No, that's helpful to sort of conceptualize how you're looking at that number. And just the last question is, I know that there's a lot of work that you guys have in front of you and you've been preoccupied. But as you think about recasting the business, I don't know if you plan on putting out an 8 ks to recast prior years to exclude anesthesia. I might just throw that out there, that might be helpful. Is there any way to think about what the growth rate of the business would have been in 18 2019 if we exclude anesthesia?
I'm just trying to sort of visualize in my head what the historical growth profile of the business would have been in the absence of the anesthesia platform? Thanks.
Yes, Whit. We will be providing, as Stephen mentioned, some pro form a financials in coming days. They come with a heavy caveat about the allocation of some overhead expenses and the like that won't be fully reflected. I think it's a little bit premature to undertake in the very short future that kind of a recast. Clearly, that's a high priority for us simply as a business, much less as a public company.
So everything will flow from that. But I think it's a little bit premature to do that right now given the moving parts and the dynamics of the environment we're in right now.
No, I appreciate. But maybe just like directionally, sorry to harp on this, but if the business was down 3% in 2018 and declined 12% in 2019, I mean, can you provide maybe some guidance around would it have been flat? Would it have been down half of that? Just anything that to maybe help out to think through what the organic growth of the business has been?
Yes. Whit, it's Steven.

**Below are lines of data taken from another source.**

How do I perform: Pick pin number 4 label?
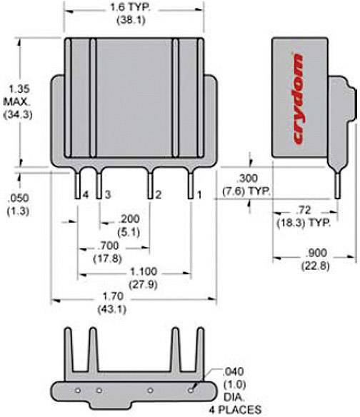(x=84, y=194)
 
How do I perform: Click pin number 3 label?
(x=106, y=194)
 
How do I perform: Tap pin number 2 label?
(x=159, y=194)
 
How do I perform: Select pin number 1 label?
(x=201, y=194)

I'm not sure that I can provide that can be much more helpful than Charlie. Other than I'll make a general comment. The general comment is, I think it is clear to those that have followed the company for some time that for the last several 3 or 4 years, anesthesia has been a really challenging business for us, where our reported EBITDA for that business was down by well more than half over that period of time.
And so it has had that sort of impact on our overall earnings. Now when you strip it out, how that translates to everything else, I agree with Charlie, it's premature for us to comment. There's just simply a lot of work to do. But hopefully that gives you a sense that something that has been a meaningful drag is not part of the go forward.
No, I appreciate it. And thanks for all the detail today. I know you guys have a lot of balls in the air and we appreciate all the help. Thanks.
There are no further questions.
Okay. If there are no further questions, thank you, operator. And let me thank everyone for participating this morning and we'll look forward to speaking with you again next quarter. Thank you.
Ladies and gentlemen, that does conclude your conference for today. Thank you for your participation. You may now disconnect.